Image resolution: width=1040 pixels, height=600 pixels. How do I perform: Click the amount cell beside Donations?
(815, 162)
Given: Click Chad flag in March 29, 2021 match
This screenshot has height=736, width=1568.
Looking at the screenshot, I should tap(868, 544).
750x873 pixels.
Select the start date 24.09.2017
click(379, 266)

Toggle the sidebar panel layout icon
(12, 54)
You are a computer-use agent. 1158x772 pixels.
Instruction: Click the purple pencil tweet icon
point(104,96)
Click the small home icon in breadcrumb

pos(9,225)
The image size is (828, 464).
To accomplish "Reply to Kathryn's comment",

────────────────────

All lines starting at the one holding "This screenshot has height=736, width=1568." and ending at the last line above must be output exactly, and no other line may appear.

Written reply –
This screenshot has height=736, width=1568.
Looking at the screenshot, I should tap(868, 544).
750x873 pixels.
Select the start date 24.09.2017
click(379, 266)

Toggle the sidebar panel layout icon
(12, 54)
You are a computer-use agent. 1158x772 pixels.
Instruction: Click the purple pencil tweet icon
point(104,96)
Click the small home icon in breadcrumb

pos(9,225)
The image size is (828, 464).
To accomplish "Reply to Kathryn's comment",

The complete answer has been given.